2015-09-20 19:57-0300, Marcelo Tosatti:
> On Fri, Sep 18, 2015 at 05:54:28PM +0200, Radim Krčmář wrote:
>> This patch series will be disabling PVCLOCK_COUNTS_FROM_ZERO flag and is
>> RFC because I haven't explored many potential problems or tested it.
> 
> The justification to disable PVCLOCK_COUNTS_FROM_ZERO is because you
> haven't explored potential problems or tested it?

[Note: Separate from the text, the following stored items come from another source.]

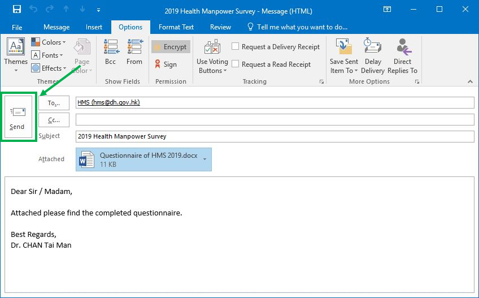Click the Cc... button

point(54,120)
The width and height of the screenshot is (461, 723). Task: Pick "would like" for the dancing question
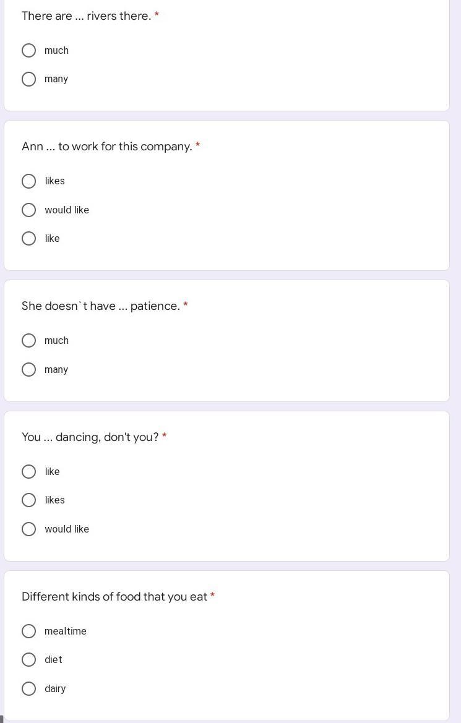29,529
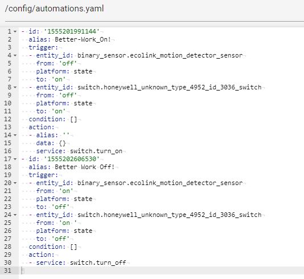
Task: Place cursor in empty line 31
Action: click(161, 270)
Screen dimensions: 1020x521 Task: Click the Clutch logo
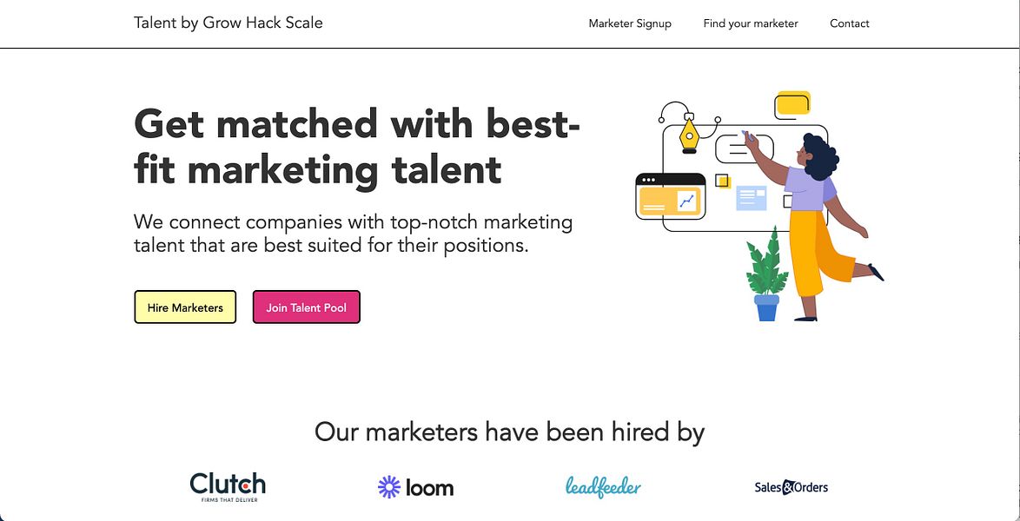pos(227,485)
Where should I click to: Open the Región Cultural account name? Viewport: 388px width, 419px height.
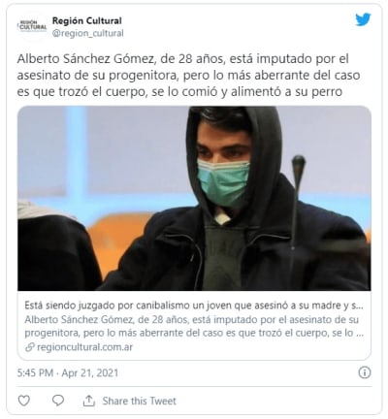(87, 20)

Sorry can't parse it.
> 
>> 
>> [1/2] uses a different algorithm in the guest to start counting from 0.
>> [2/2] stops exposing PVCLOCK_COUNTS_FROM_ZERO in the hypervisor.
>> 
>> A viable alternative would be to implement opt-in features in kvm clock.
>> 
>> And because we probably only broke one old user (the infamous SLES 10), a
>> workaround like this is also possible: (but I'd rather not do that)
> 
> Please describe why SLES 10 breaks in detail: the state of the guest and
> the host before the patch, the state of the guest and host after the
> patch.

1) The guest periodically receives an interrupt that is handled by
   main_timer_handler():
   a) get time using the kvm clock:
      1) write the address to MSR_KVM_SYSTEM_TIME
      2) read tsc and pvclock (tsc_offset, system_time)
      3) time = tsc - tsc_offset + system_time
   b) compute time since the last main_timer_handler()
   c) bump jiffies if enough time has elapsed
2) the guest wants to calibrate loops per jiffy [1]:
   a) read tsc
   b) loop till jiffies increase
   c) compute lpj

Because (1a1) always resets the system_time to 0, we read the same value
over and over so the condition for (1c) is never true and jiffies remain
constant.  This is the problem.  A hang happens in (2b) as it is the
first place that depends on jiffies.

> What does SLES10 expect?

That a write to MSR_KVM_SYSTEM_TIME does not reset the system time.

> Is it counting from zero that breaks SLES10?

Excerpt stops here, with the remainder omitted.